Senate Bill 257, sponsored by GOP Sen. Shelley Funke Frommeyer of Alexandria, would reinstate financial asset limits and reduce income thresholds for Kentuckians qualifying for the Supplemental Nutrition Assistance Program. The bill would also require the state Cabinet for Community-Based Services to review federal data on food assistance applicants monthly, compared with the current annual or semi-annual verification schedule.
More than half a million Kentuckians received SNAP benefits this month, 40 percent of whom are children, according to state data. Funke Frommeyer said the legislation "simplifies" requirements and ensures only the most needy access food assistance, arguing it would help reduce the state's error rate in administering the program—a metric that has taken on new significance under federal law.
Under a recently passed federal package, states with high SNAP error rates must pay a share of benefit costs, which the federal government has historically footed entirely. Kentucky's unofficial error rate hovers around 4 percent for 2025, below the threshold requiring state payment, a significant drop from the previous year's rate of about 9 percent.
The bill faced vocal opposition at the Senate Families and Children Committee hearing. Richard Gianzero, a pastor and executive director of the Kentucky Council of Churches, said cutting eligibility may save the state money but goes against the state's ethical and moral obligations. Gianzero argued that the bill imposes further bureaucratic restrictions to reduce the number of people in need rather than solving underlying poverty.
Eliminating what's known as Broad Based Categorical Eligibility would take food assistance from over 40,000 Kentuckians in 16,900 households—including 16,800 kids and 6,600 older adults, according to the Kentucky Center for Economic Policy. The increased verification requirements could actually increase the error rate and cost the SNAP program more overall, according to Jessica Klein with the Center for Economic Policy.

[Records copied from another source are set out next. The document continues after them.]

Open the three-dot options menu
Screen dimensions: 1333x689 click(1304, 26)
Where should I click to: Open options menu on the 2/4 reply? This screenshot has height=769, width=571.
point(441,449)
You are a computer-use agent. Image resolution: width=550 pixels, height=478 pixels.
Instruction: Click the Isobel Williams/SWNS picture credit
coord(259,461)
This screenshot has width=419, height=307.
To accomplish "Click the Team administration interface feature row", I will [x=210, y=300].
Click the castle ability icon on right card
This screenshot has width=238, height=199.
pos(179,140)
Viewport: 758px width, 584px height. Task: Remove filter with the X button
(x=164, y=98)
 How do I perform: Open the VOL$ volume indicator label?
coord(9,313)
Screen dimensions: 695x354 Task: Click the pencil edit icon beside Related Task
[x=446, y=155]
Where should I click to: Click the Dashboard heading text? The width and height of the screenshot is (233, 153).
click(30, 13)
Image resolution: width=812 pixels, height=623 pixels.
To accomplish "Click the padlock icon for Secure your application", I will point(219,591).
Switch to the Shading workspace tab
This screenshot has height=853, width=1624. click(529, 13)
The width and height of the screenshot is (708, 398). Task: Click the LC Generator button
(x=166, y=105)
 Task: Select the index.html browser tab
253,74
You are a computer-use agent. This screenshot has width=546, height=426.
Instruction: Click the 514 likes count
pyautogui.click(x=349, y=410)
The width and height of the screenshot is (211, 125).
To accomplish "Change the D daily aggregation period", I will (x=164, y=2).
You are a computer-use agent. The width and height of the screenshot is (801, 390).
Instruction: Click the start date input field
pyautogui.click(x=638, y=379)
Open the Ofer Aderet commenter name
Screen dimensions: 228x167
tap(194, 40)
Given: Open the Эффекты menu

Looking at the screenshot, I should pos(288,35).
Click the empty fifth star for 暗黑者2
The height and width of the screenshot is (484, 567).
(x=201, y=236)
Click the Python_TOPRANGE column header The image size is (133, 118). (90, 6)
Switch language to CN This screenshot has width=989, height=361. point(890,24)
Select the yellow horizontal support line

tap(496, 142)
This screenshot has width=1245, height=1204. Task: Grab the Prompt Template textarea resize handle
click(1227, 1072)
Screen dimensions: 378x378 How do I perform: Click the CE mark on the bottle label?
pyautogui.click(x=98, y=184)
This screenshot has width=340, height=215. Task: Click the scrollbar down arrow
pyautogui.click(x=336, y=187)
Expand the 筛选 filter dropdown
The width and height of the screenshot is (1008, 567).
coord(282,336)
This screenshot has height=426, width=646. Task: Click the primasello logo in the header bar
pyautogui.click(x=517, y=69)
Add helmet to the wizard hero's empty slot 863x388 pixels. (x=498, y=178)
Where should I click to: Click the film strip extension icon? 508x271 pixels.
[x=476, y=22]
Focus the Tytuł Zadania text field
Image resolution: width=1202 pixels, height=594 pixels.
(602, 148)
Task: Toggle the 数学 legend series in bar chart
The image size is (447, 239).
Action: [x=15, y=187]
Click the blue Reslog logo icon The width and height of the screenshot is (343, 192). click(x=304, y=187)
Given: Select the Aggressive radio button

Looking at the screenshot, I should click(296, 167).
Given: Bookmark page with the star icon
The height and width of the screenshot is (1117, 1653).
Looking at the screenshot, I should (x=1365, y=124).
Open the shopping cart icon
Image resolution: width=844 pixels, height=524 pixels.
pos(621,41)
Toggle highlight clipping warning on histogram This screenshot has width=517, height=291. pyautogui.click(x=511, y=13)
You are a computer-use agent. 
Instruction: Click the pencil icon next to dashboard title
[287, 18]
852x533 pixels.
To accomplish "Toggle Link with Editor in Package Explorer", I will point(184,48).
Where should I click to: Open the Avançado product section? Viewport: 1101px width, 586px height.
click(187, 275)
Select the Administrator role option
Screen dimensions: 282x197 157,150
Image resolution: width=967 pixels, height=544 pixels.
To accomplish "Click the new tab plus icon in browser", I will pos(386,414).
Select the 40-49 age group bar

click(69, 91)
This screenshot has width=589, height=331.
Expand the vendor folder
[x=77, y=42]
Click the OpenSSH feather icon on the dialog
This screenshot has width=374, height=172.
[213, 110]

The timing of the bill's advancement adds urgency to the debate. Kentucky's SNAP rolls have already declined by about 81,000 individuals since the federal bill became law in July. The Senate committee did not vote on the bill after two Republican senators expressed concern over the lack of a cost analysis. The bill awaits further consideration in the committee as the legislature enters its final weeks of the 2026 session.